Lukas Hellings (Belgium, b. 2000) is a composer and musician developing work from within Studio Miou, a creative studio built around long-term research and collaboration across disciplines.
His compositional practice spans electronic and electroacoustic work, grounded in a sustained engagement with frequency, harmonic systems, and duration. The work is developed through open-ended research and long-term inquiry, driven by curiosity rather than predetermined outcome, an investigation into the fundamental materials of sound and the worlds they make possible.
Hellings grew up in Genk, Limburg, where an early training in classical piano gradually gave way to a deeper interest in frequency, synthesis, and the act of listening itself. Leaving formal music education, he began learning by ear, a shift that fundamentally changed his relationship to sound. He went on to study audio engineering at PXL-Music, Belgium – where immersion in analog signal chains, tape machines, and studio practice shaped both his technical understanding and his artistic sensibility. In the years that followed, he worked across composition, audio engineering, and technical production – building the foundations of a practice oriented toward long-term inquiry rather than immediate result.

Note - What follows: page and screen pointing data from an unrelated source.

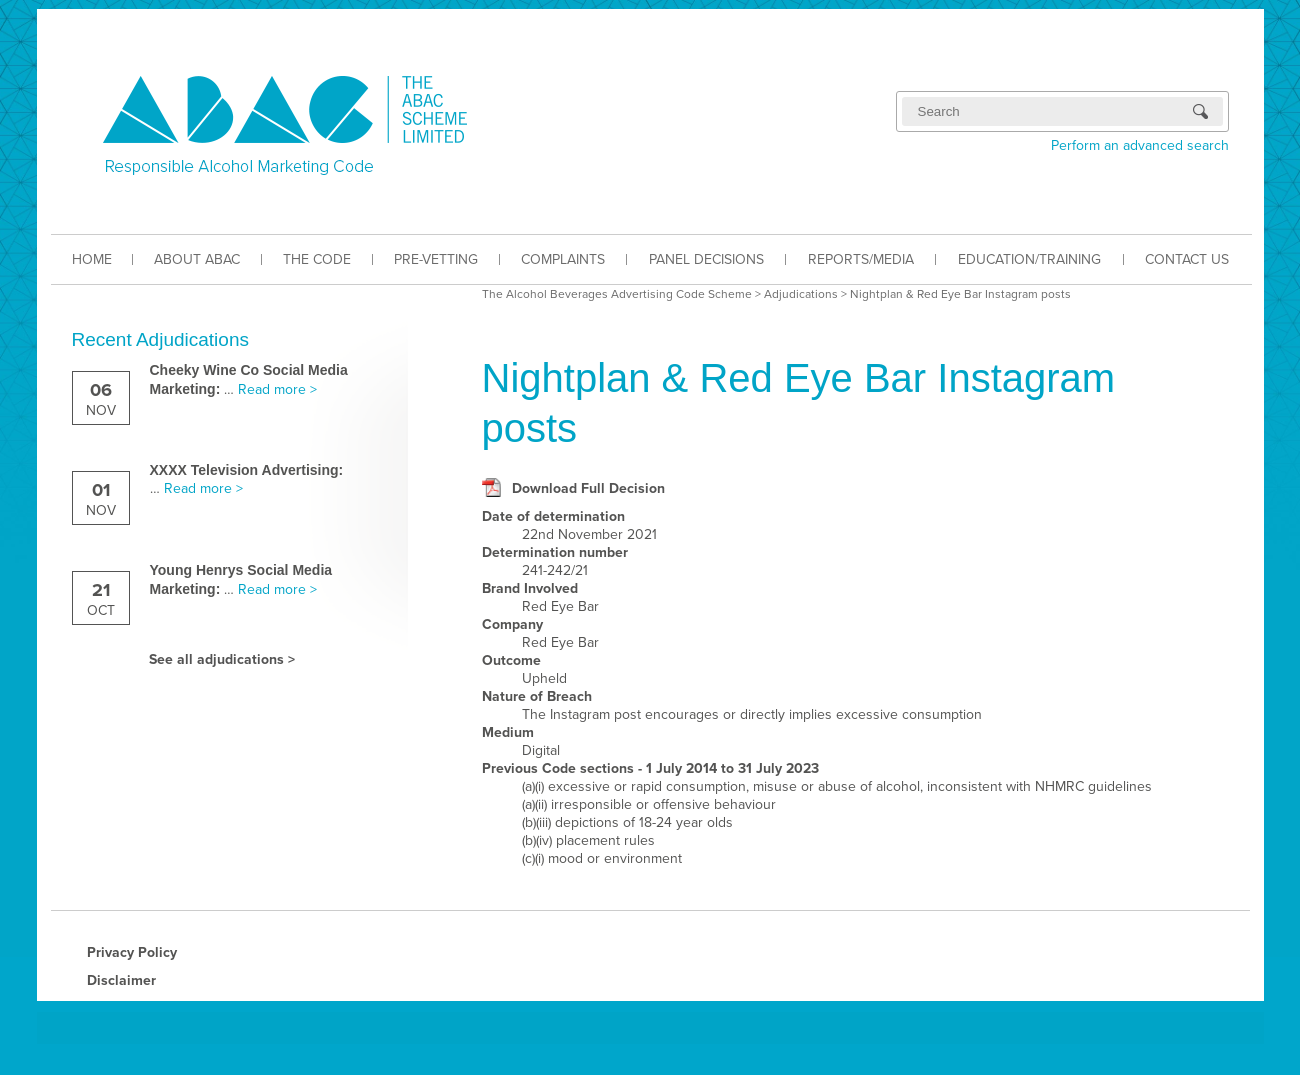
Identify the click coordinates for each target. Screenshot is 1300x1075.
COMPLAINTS (563, 259)
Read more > (277, 389)
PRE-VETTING (436, 259)
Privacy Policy (132, 952)
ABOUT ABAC (197, 259)
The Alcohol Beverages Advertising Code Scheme (617, 294)
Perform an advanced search (1140, 145)
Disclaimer (121, 980)
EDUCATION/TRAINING (1029, 259)
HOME (92, 259)
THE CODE (317, 259)
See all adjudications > (222, 659)
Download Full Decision (588, 488)
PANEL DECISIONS (706, 259)
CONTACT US (1187, 259)
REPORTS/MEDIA (861, 259)
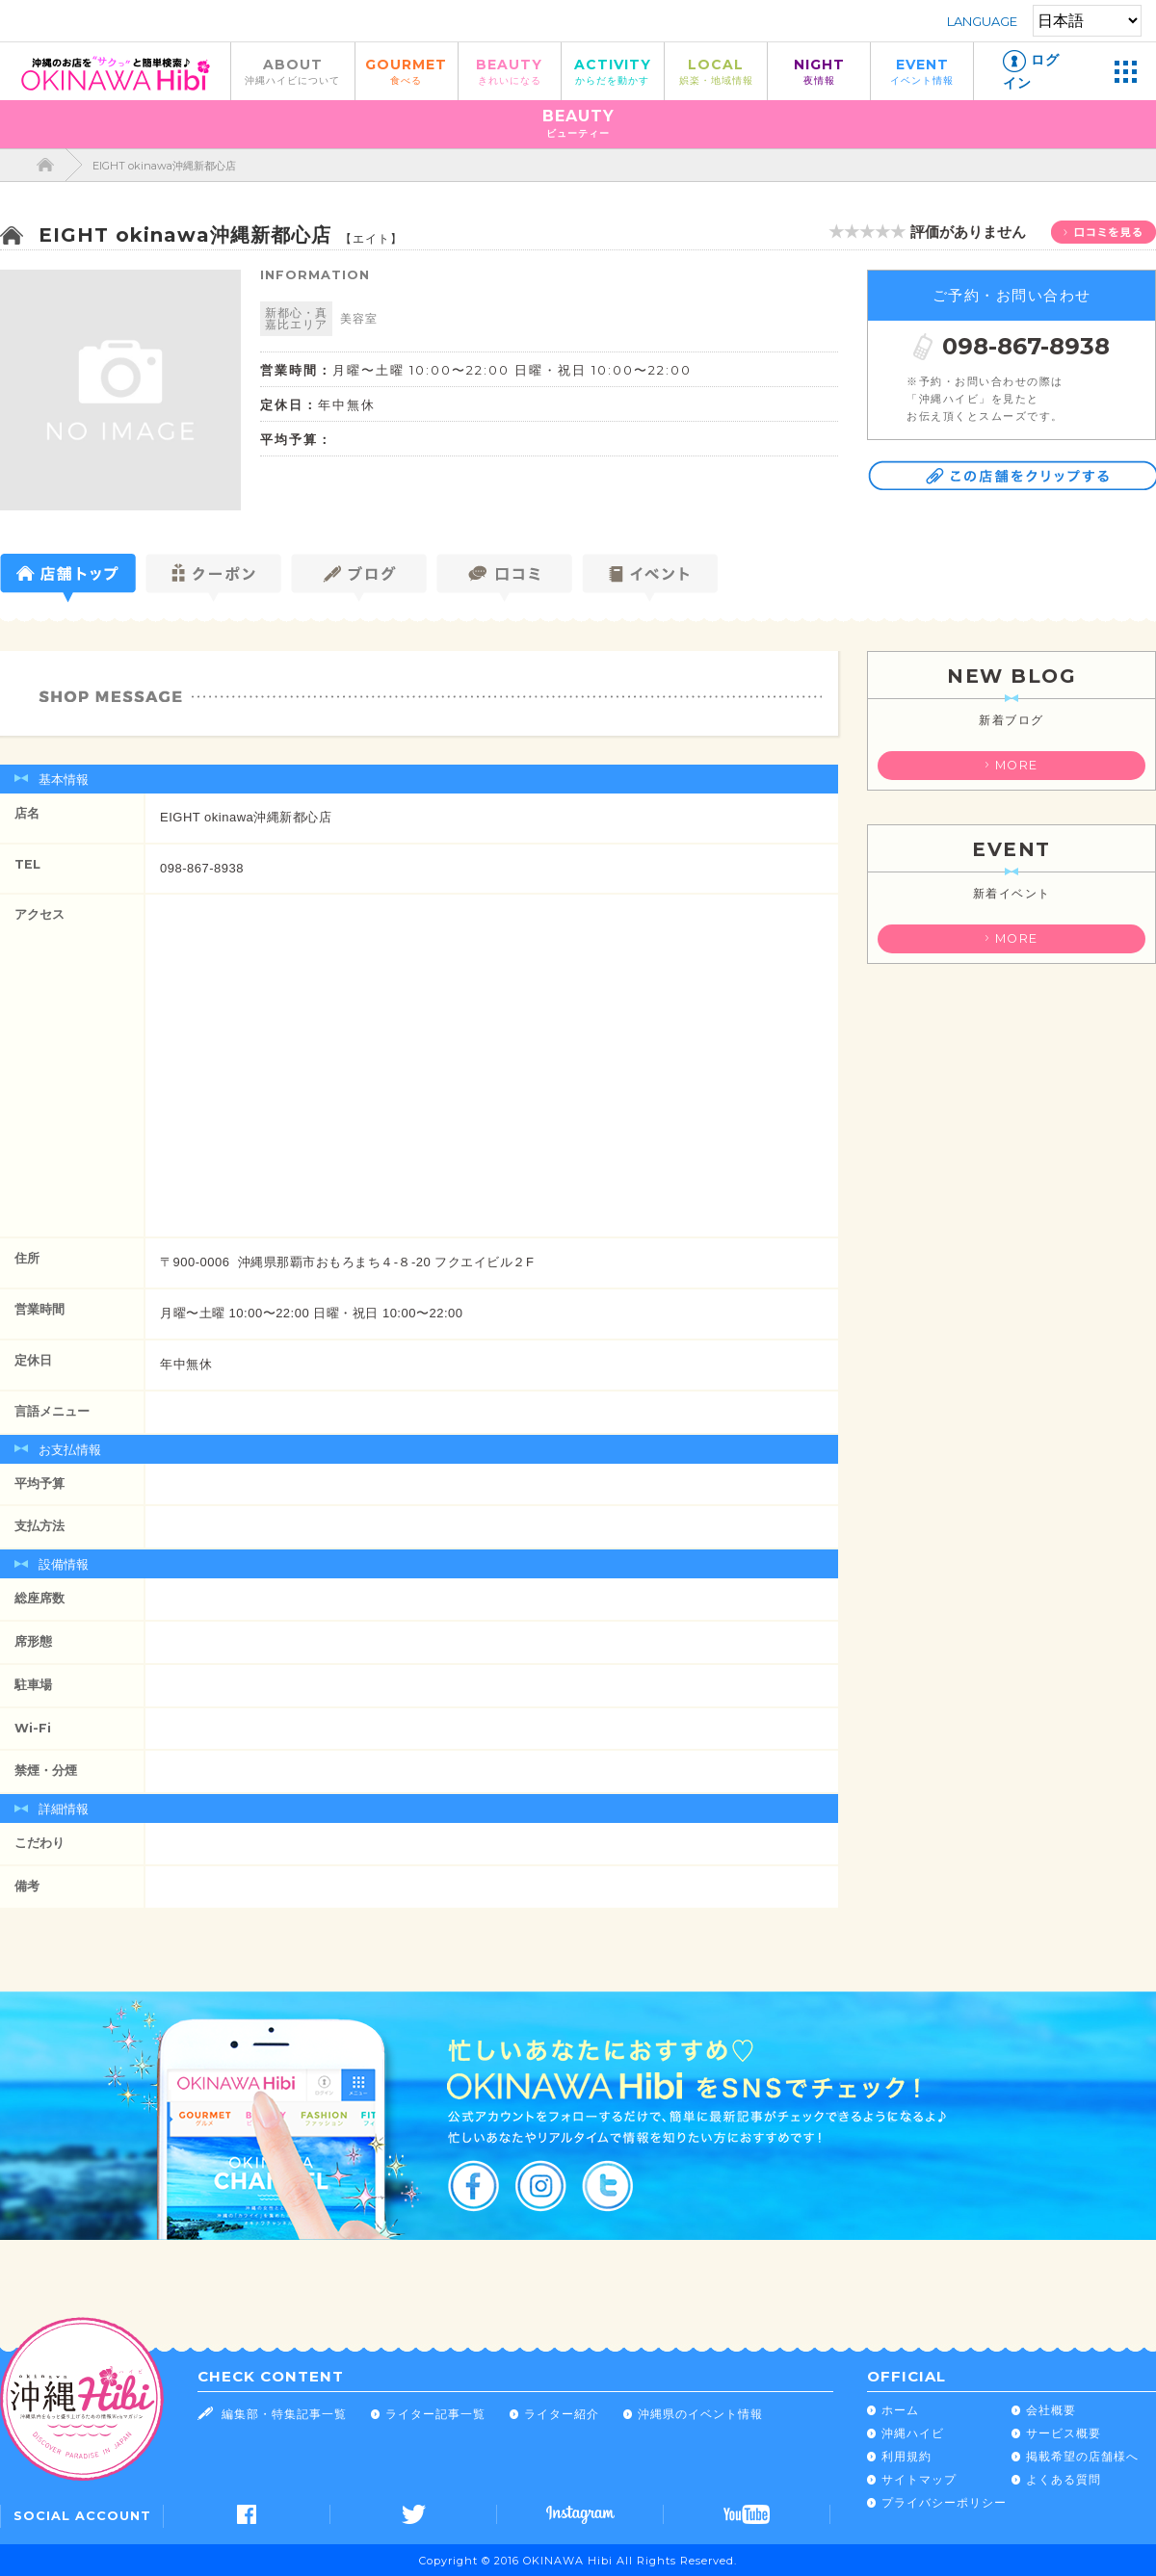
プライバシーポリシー (944, 2502)
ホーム (900, 2410)
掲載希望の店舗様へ (1082, 2456)
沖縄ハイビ (912, 2433)
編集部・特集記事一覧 (284, 2414)
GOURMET (406, 71)
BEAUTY (510, 71)
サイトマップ (919, 2479)
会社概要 (1051, 2410)
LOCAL (716, 71)
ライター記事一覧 (435, 2414)
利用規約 (906, 2456)
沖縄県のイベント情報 (700, 2414)
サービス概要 (1063, 2433)
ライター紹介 (561, 2414)
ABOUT (293, 71)
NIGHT (819, 71)
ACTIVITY (613, 71)
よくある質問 (1063, 2479)
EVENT (922, 71)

Choreography represents a new and expanding dimension of his work — one that has quickly become central to where his practice is heading. His debut score for Romeo + Julia, made with choreographer Marcos Morau for Opera Ballet Vlaanderen, was the entry point — an encounter with movement that revealed new possibilities in how sound could be conceived and experienced. Timing, weight, and physical presence became inseparable from the sonic decisions. His subsequent collaboration with Opera Ballet Vlaanderen, Hadal Zone, made with choreographer Allison McGuire, premiered in November 2025, deepening that territory further into a shared process that neither discipline could have arrived at alone.

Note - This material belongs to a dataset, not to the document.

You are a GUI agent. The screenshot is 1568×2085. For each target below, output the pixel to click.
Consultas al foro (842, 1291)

Collaboration remains central to how the work is made. Sustained exchanges with performers and choreographers allow sound and movement to be shaped together — tested, revised, and transformed through time and proximity.
His work has been presented at Opera Antwerp, Opera Gent, Opéra de Lille, Festspielhaus St. Pölten, Amare Theatre The Hague and Concertgebouw Brugge. He is currently developing new work across dance, concert, and performance contexts.